To do:
1) Answer these questions using the arrowheads and pottery thread below.
(a) In which county were the arrowheads and pottery found?
(b) Why do the items look "wet" in the photo?
(c) Besides the grey material, which two kinds of arrowheads are also found on the property?
2) Supply the next part of the arrowheads and pottery thread below, starting right after its final line.
#### Reading text
# arrowheads and pottery



## Struttin'-n-Drummin' (Oct 23, 2008)

See the attached photo of some arrowheads and pottery my mother and I found last week in Wilkes County.  Does anyone have any idea what kind of stone the grey arrowheads are made of?  They are what we have found most of to date.


----------



## Struttin'-n-Drummin' (Oct 23, 2008)

Oh, before anybody ask, they look "wet" because we tried to wash some of the dirt off of them prior to the photo.


----------



## Nicodemus (Oct 23, 2008)

I`m not sure what kind of material that is. Maybe if you could bring one of them to one of our gatherins`, we might could tell.


----------



## Struttin'-n-Drummin' (Oct 23, 2008)

Where are your "gatherings"?  Do you ever get together in NE GA?
The majority of the arrowheads we have found on this property is made of this material.  We do find the flint and quartz heads, but they are not as common.


----------



## Nicodemus (Oct 23, 2008)

Next one that is up your way, I`ll give you a holler. If I`m not there, one or more of my friends will be and they will be glad to ID them for you.


----------



## Mac (Oct 31, 2008)

sure unusual material


----------



## J HESTER (Oct 31, 2008)

Looks like it may have a lot of micah [sp].It's hard to tell.


----------



## flintdiver (Oct 31, 2008)

Looks like Ryholite, the stone points.


----------



## critter (Nov 1, 2008)
########
#### Recorded information
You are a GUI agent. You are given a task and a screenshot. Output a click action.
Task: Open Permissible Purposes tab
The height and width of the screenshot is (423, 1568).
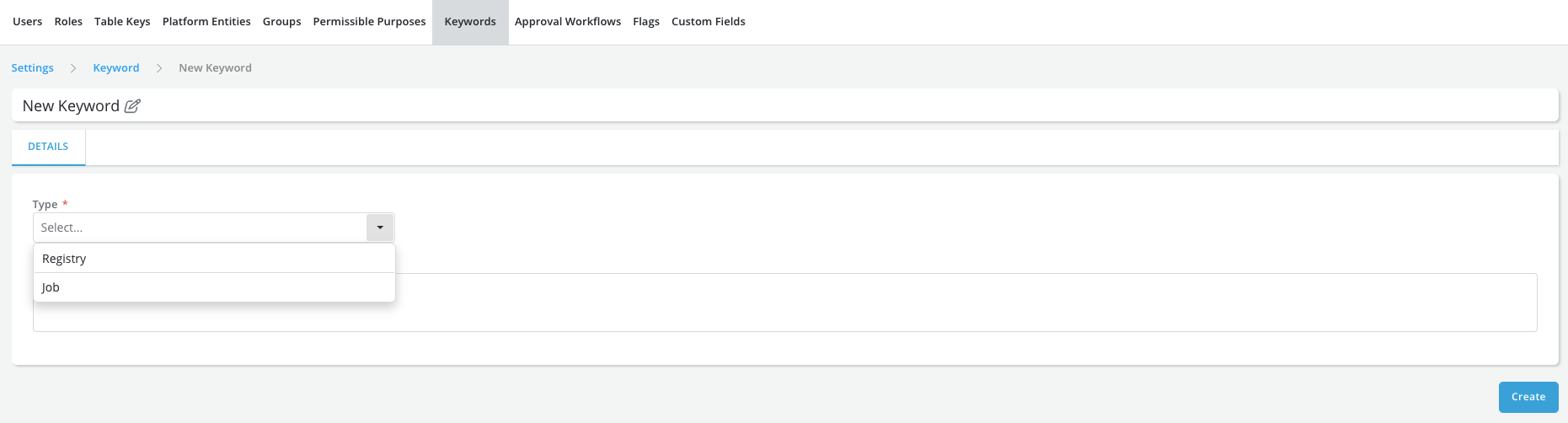click(369, 22)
########
Response list:
1)
(a) Wilkes County.
(b) Some of the dirt was washed off them before the photo was taken.
(c) Flint and quartz.

2)
*pottery*

the piece of pottery on bottom left is a leg off a clay pot


----------



## Struttin'-n-Drummin' (Nov 10, 2008)

critter said:


> the piece of pottery on bottom left is a leg off a clay pot



Your are correct on the leg of a clay pot.  Very interesting find.


----------



## Son (Nov 17, 2008)

*Arrowheads*

Probably ryholite or slate.

Put a dry picture up


----------



## Struttin'-n-Drummin' (Dec 1, 2008)

The arrowhead in the top row in the middle is a dry one.  It is made of the same material as the wet ones.


----------



## Tim2hunt (Dec 22, 2008)

Isn't that illegal to do?


----------



## dmedd (Jan 8, 2009)

Tim2hunt said:


> Isn't that illegal to do?



nope


----------



## mikelogg (Jan 8, 2009)

Top right and bottom center are Quartz.The others,Chert maybe?


----------



## dawg2 (Jan 8, 2009)

mikelogg said:


> Top right and bottom center are Quartz.The others,Chert maybe?



It is hard to tell, but it looks softer than chert.  I'd like to see those close-up.


----------



## Rock Hopper (Jan 23, 2009)

*Points*

Two of the points are quartz - the rest look like either mudstone, soapstone or schist.  Possibly rhyolite, but that is mostly found out west in Nevada, Utah and New Mexico.  My best guess would be schist if there are little purple-red garnets in the stone.  Otherwise probably some kind of mudstone.  All of these materials are a little soft for arrowheads, but I guess they made them out of what was available locally.  I have found one made of some type of mudstone.


----------



## Rock Hopper (Jan 23, 2009)

*Mudstone point*

And here it is...


----------



## Nicodemus (Jan 23, 2009)

There is some rhyolite in North Carolina.  I use schist for hammerstones and abraders. It doesn`t break with a conchoidal fracture, so it can`t be knapped.


----------



## Rock Hopper (Jan 23, 2009)

*Makes sense*

That makes sense - thanks, Nicodemus.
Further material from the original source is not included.